_Exercise aim_. Select, from the data, each line where "apps" occurs.

(Records from a collection)
□ □ □ □ □
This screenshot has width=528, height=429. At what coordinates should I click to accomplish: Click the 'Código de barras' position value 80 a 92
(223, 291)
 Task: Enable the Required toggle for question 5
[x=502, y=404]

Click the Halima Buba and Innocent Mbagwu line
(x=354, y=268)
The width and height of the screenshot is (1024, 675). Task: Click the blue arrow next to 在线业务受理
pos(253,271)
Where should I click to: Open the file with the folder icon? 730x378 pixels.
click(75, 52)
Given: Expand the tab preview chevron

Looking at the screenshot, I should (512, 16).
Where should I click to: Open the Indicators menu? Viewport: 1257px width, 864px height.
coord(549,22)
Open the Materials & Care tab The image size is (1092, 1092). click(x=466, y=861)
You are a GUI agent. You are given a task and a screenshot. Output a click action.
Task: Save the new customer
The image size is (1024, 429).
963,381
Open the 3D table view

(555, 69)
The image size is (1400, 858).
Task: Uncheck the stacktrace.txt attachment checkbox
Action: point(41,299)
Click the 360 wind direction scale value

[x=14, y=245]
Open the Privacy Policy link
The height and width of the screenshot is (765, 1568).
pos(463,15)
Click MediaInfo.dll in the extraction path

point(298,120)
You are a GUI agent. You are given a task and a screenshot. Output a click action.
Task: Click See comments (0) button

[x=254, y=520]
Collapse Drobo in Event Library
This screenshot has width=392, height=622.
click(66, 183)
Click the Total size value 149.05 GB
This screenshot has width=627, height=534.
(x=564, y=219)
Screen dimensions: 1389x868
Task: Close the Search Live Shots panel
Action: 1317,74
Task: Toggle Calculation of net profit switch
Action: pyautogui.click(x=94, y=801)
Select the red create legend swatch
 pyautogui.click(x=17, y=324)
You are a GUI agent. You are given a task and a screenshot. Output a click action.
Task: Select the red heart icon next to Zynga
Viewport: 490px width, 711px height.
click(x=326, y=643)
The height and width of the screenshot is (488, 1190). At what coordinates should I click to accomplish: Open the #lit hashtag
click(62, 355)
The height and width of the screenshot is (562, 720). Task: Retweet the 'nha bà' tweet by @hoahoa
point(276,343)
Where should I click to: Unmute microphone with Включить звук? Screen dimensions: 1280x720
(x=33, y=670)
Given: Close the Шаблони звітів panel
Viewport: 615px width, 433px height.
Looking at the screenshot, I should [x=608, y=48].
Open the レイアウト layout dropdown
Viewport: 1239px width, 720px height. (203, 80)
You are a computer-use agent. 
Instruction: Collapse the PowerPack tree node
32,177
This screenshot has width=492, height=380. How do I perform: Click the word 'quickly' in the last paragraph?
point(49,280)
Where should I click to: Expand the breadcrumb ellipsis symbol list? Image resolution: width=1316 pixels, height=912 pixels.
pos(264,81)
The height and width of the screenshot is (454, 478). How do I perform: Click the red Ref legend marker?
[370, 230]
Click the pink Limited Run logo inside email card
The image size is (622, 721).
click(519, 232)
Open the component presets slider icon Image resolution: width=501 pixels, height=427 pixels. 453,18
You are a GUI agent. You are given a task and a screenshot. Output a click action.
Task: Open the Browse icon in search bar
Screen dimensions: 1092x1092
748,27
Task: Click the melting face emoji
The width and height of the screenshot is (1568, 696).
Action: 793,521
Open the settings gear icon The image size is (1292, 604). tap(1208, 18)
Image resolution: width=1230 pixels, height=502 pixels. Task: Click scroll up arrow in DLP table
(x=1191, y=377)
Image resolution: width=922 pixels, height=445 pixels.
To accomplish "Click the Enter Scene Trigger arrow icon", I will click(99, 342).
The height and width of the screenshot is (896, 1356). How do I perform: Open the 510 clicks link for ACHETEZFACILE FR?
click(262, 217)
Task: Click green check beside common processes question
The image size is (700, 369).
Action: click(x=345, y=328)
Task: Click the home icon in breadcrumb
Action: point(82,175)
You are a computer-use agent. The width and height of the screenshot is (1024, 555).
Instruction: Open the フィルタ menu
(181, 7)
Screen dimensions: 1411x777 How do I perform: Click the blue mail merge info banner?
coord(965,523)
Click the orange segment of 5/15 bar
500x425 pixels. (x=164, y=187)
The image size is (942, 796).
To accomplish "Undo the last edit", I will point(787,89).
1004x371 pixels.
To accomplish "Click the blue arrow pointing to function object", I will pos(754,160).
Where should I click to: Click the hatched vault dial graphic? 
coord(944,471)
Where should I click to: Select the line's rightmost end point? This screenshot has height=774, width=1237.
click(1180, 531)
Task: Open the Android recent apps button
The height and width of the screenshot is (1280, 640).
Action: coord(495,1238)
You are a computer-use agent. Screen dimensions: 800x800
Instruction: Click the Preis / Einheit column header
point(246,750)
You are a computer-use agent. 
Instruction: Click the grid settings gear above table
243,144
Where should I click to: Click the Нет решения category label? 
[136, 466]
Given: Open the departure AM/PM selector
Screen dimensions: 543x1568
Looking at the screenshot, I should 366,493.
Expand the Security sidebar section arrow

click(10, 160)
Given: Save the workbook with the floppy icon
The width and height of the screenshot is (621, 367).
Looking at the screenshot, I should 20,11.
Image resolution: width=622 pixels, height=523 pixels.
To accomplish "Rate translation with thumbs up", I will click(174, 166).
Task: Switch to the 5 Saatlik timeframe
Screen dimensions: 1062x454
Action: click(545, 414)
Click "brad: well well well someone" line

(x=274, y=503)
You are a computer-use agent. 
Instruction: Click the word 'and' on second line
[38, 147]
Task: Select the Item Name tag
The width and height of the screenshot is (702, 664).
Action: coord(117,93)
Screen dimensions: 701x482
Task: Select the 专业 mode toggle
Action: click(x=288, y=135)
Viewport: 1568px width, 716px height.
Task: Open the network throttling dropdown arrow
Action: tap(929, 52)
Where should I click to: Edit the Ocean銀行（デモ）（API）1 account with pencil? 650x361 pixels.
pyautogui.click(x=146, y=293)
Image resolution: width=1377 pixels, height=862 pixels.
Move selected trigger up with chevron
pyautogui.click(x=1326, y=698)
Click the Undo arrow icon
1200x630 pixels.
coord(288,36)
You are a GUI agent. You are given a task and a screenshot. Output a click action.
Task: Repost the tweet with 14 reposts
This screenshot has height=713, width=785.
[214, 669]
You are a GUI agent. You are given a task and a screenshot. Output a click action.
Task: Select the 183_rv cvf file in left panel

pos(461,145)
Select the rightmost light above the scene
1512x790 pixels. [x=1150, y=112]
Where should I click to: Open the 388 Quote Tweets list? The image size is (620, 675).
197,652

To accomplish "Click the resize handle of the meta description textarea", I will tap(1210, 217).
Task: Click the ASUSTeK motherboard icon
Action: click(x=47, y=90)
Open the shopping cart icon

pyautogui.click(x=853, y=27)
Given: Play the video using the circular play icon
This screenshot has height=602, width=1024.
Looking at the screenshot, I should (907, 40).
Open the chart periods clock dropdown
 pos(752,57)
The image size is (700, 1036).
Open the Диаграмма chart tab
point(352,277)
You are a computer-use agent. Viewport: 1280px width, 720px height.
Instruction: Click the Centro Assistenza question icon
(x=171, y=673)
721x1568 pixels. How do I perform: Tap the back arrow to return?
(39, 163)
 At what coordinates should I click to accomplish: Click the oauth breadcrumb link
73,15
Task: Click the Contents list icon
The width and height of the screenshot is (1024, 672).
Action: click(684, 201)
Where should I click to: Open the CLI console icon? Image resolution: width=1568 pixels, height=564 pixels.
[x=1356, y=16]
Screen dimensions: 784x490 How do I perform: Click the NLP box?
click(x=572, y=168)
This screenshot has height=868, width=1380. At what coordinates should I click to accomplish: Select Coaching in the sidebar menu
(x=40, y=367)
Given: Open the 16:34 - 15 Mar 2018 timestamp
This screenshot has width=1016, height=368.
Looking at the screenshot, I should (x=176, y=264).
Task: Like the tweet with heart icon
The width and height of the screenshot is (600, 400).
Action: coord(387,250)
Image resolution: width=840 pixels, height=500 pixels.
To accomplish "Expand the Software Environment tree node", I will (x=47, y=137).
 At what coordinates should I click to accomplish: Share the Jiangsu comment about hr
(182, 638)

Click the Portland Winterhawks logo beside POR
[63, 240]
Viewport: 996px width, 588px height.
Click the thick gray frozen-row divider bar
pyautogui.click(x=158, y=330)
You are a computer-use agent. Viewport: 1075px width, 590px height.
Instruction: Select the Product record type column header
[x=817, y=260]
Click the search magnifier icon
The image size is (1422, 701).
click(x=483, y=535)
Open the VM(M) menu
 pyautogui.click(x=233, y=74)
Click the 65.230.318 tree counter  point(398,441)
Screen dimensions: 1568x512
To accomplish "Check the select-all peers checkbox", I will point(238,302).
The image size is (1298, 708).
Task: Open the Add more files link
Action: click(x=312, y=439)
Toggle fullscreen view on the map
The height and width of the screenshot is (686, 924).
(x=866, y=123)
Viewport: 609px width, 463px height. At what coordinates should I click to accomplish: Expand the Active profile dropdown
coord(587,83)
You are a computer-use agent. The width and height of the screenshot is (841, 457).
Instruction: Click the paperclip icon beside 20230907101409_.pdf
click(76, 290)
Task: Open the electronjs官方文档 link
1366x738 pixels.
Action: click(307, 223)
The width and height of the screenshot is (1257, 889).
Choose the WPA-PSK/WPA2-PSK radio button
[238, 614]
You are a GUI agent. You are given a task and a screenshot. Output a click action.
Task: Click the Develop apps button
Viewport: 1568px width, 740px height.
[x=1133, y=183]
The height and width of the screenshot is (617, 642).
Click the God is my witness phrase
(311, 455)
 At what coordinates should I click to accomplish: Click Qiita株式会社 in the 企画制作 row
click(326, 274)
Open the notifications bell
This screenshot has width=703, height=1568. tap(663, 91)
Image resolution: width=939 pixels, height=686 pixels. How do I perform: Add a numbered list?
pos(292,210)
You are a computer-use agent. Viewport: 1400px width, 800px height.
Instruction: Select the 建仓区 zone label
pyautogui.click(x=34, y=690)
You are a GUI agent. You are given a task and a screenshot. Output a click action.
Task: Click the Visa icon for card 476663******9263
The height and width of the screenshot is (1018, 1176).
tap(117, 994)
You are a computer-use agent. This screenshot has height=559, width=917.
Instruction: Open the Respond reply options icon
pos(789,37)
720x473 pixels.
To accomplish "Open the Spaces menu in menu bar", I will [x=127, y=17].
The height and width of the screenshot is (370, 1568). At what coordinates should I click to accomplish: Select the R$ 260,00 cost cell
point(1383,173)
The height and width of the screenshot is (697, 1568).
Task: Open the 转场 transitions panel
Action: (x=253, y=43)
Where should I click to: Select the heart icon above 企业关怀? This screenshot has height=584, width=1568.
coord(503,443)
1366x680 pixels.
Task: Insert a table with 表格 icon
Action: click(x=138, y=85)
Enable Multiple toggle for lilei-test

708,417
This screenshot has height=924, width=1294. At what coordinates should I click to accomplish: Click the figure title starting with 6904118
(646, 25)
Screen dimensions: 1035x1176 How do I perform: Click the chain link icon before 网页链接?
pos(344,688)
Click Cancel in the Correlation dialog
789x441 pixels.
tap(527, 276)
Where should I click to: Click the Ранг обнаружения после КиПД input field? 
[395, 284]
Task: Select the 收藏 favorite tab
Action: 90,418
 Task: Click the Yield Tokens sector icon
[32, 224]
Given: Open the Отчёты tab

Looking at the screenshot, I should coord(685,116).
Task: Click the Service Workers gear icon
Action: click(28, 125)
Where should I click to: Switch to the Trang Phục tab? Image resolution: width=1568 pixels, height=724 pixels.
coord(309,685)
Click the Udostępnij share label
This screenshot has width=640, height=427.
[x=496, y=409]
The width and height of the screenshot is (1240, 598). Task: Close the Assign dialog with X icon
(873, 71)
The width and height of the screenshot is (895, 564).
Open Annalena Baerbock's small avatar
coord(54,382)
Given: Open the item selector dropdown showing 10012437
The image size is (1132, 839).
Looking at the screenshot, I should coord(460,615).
□ □ □ □ □
_Reply_.
Task: Open the Android recent apps button
Task: Click the Develop apps button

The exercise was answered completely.